→ **DESCRIPTION OF THE TASK**: Leaving every picture out, please return exactly the lines from the top of the material below through the line with "Given: Open the help question mark icon", both included.

→ **MATERIAL TO PROCESS**:
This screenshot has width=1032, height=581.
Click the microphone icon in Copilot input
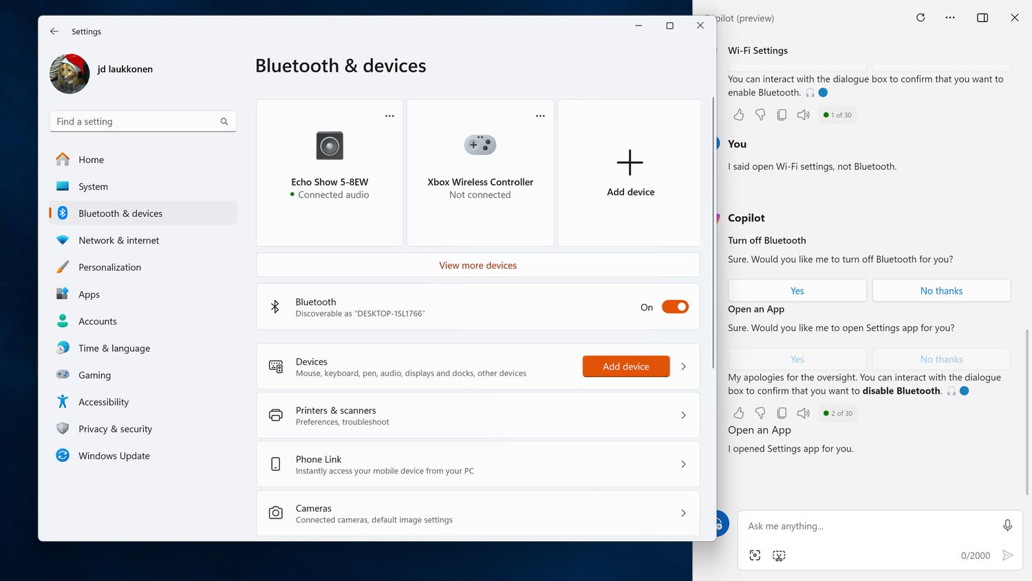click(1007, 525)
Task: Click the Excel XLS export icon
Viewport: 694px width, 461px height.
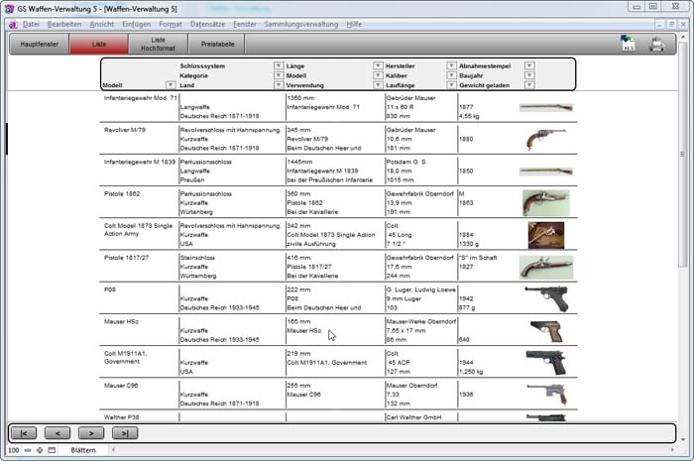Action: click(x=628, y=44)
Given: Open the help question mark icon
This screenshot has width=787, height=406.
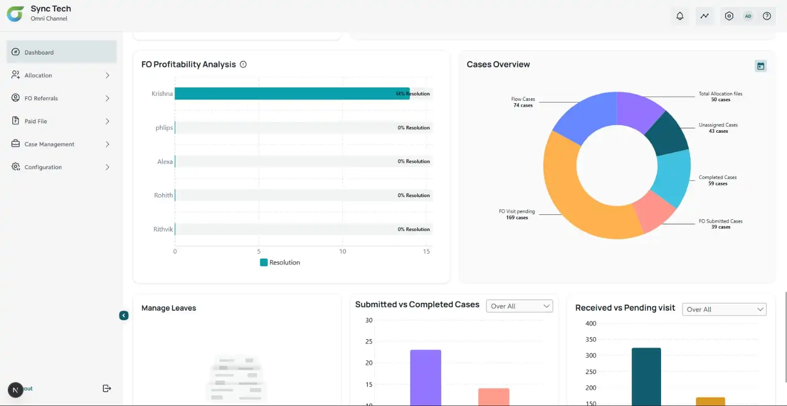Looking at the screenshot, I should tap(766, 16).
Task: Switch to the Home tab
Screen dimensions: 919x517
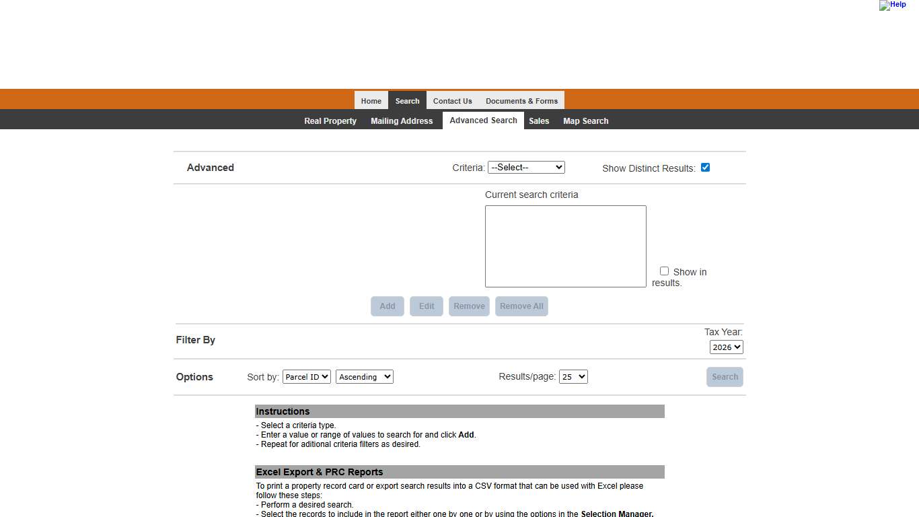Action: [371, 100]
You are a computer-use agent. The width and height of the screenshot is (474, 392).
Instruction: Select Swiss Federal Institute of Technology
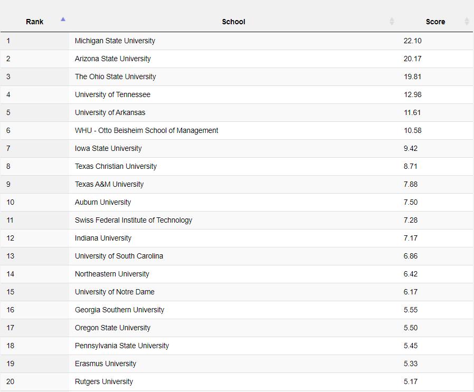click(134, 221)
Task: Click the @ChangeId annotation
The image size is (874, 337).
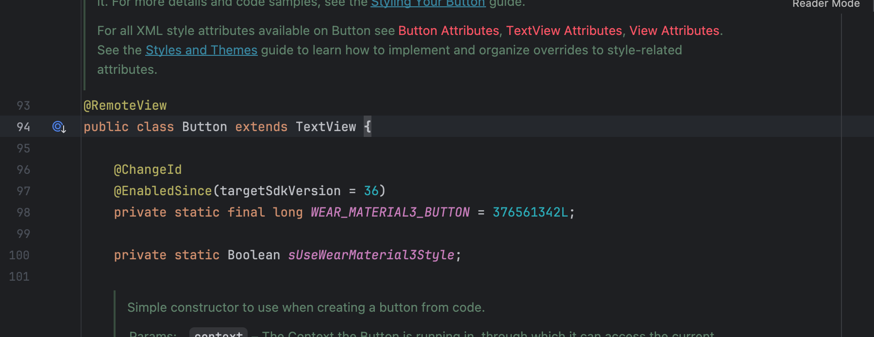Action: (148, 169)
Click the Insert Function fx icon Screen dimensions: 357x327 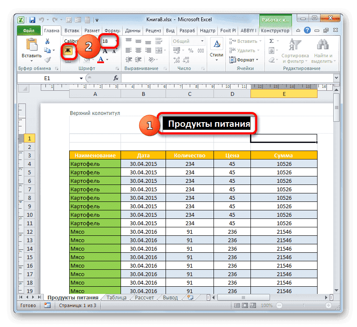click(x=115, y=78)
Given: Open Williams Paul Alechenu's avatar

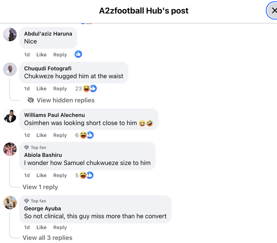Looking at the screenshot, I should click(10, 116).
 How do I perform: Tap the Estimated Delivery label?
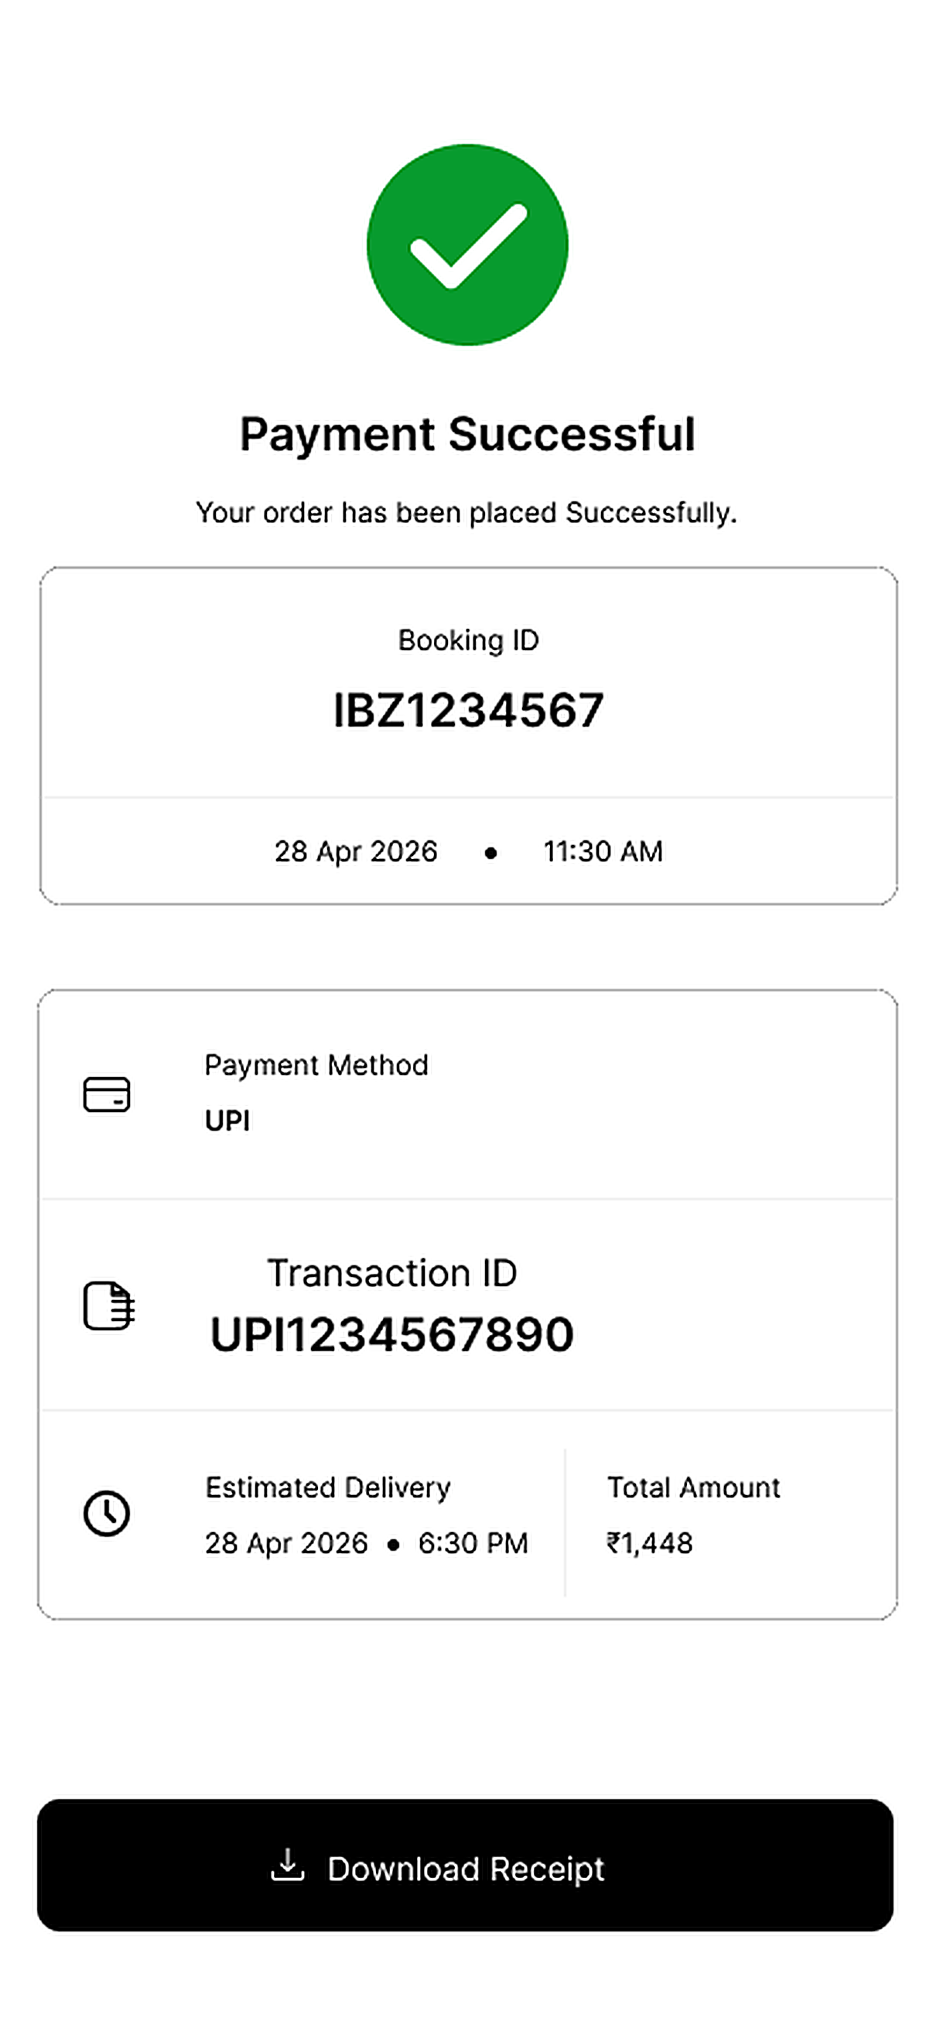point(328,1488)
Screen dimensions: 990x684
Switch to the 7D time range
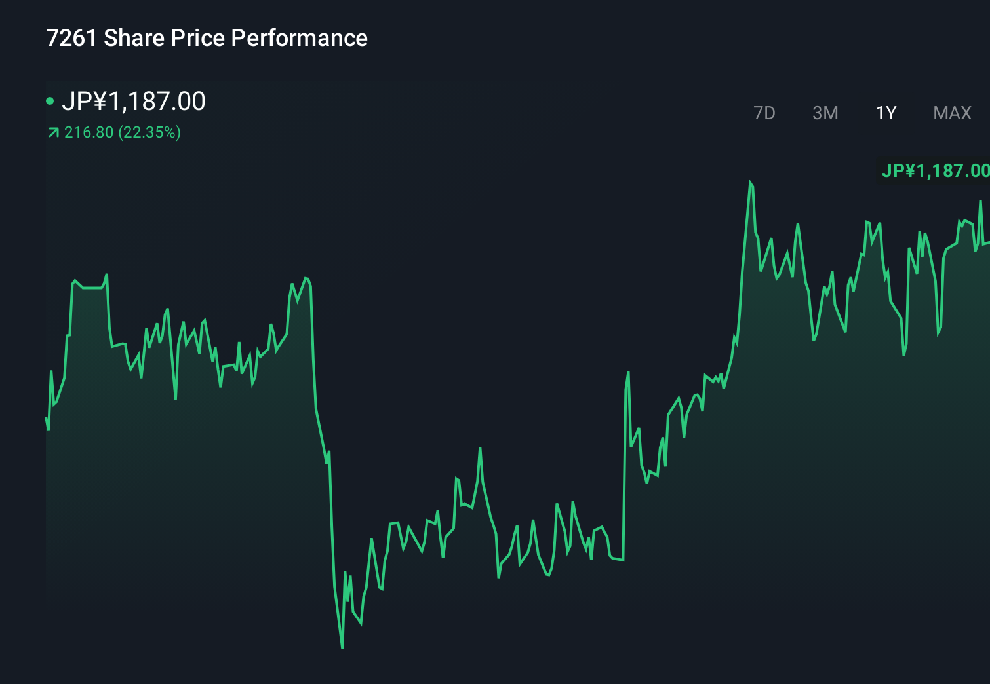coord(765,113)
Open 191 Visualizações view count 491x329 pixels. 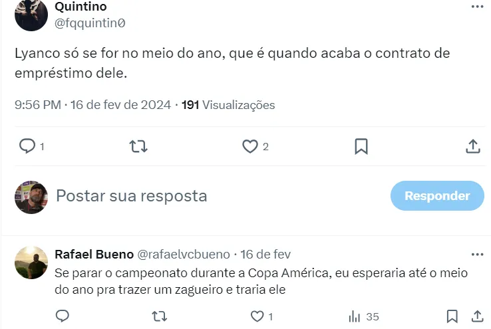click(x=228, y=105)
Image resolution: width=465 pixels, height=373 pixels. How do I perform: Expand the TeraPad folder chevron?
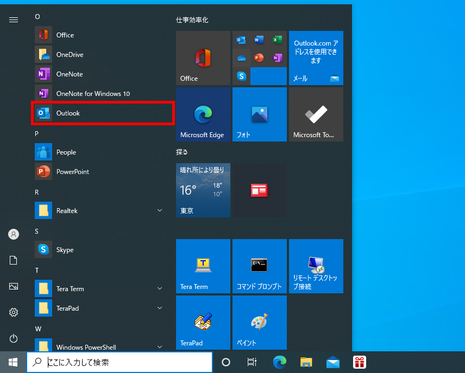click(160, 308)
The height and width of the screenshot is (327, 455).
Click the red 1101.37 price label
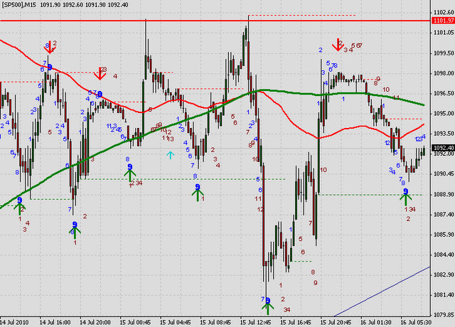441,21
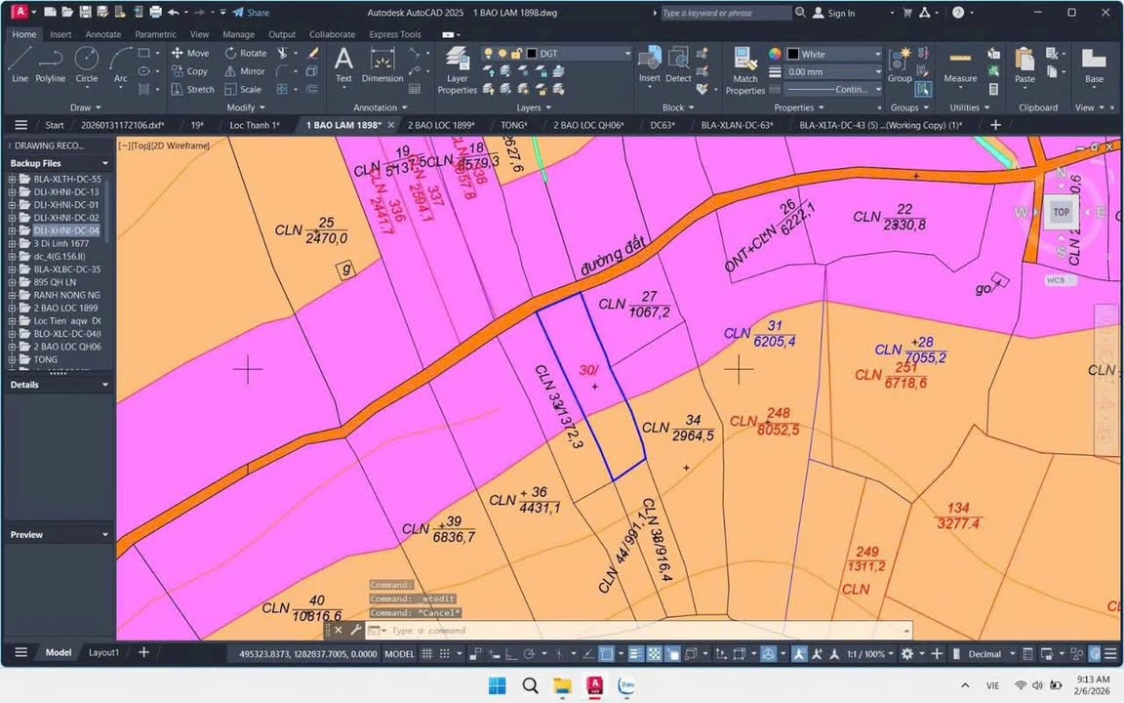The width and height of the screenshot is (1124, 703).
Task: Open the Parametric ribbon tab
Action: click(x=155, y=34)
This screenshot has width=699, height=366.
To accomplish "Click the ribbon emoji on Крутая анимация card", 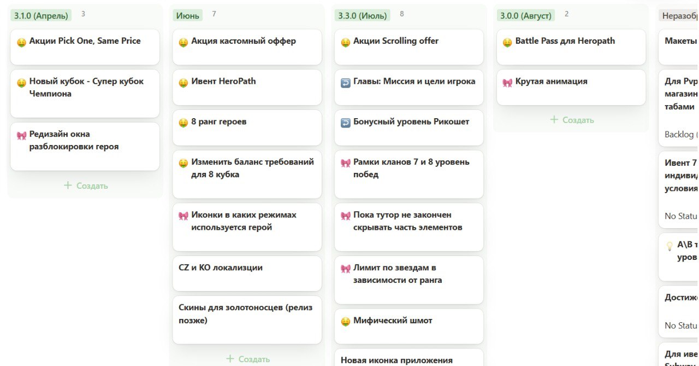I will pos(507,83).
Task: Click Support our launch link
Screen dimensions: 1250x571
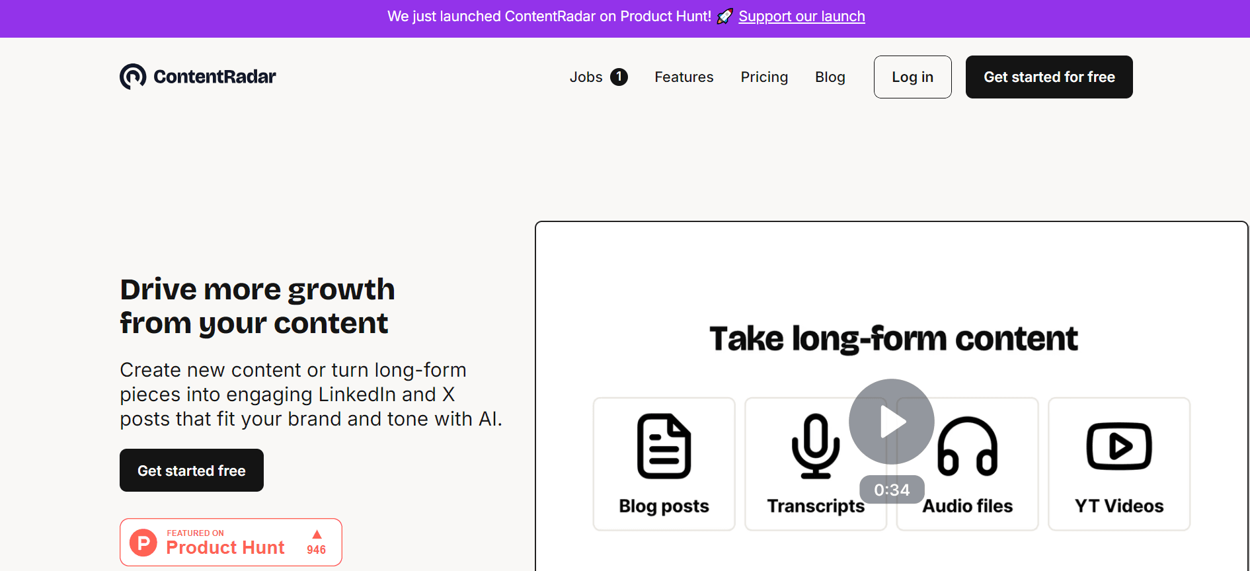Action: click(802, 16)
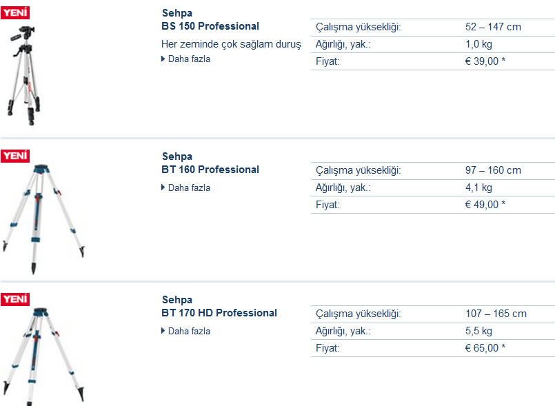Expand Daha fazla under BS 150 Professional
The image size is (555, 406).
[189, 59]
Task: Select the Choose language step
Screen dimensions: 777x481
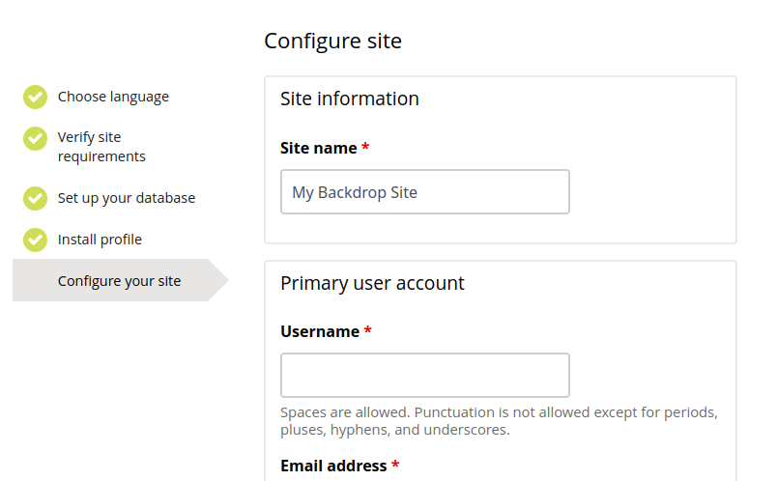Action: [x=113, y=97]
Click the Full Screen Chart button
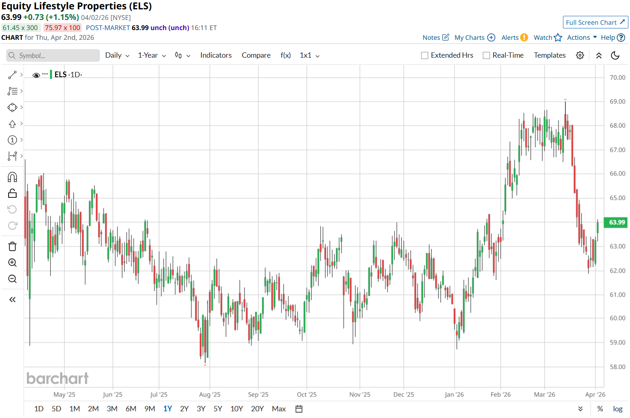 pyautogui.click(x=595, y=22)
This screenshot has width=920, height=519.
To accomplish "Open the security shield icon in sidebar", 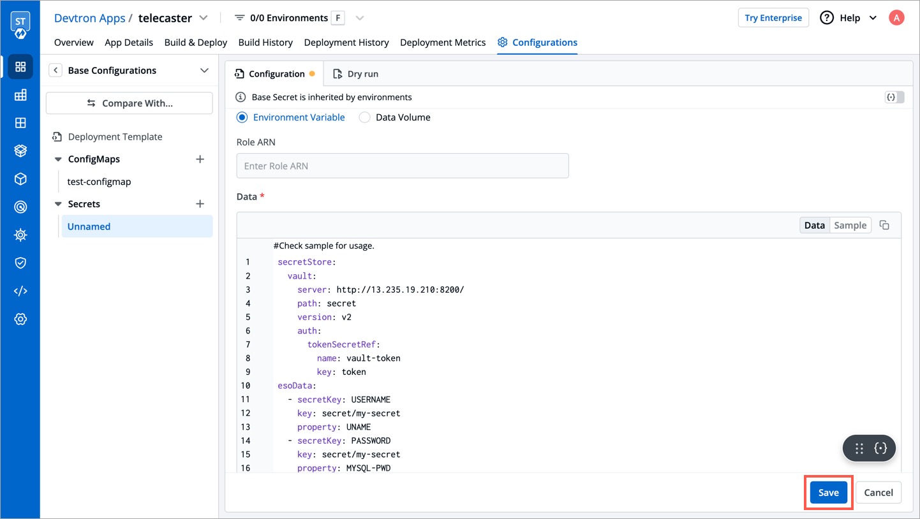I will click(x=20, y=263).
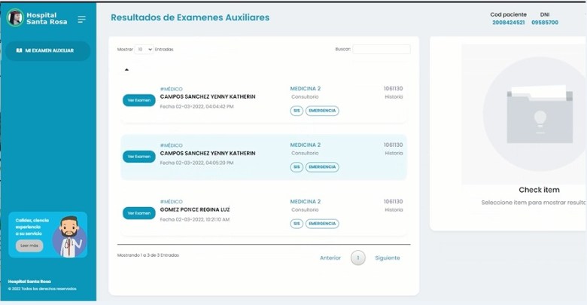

→ **ANSWER FOR THE TASK**:
This screenshot has width=1032, height=581.
Click the microphone icon in Copilot input
click(1007, 525)
Task: Click the Excel XLS export icon
Viewport: 694px width, 461px height.
Action: click(x=628, y=44)
Given: Open the help question mark icon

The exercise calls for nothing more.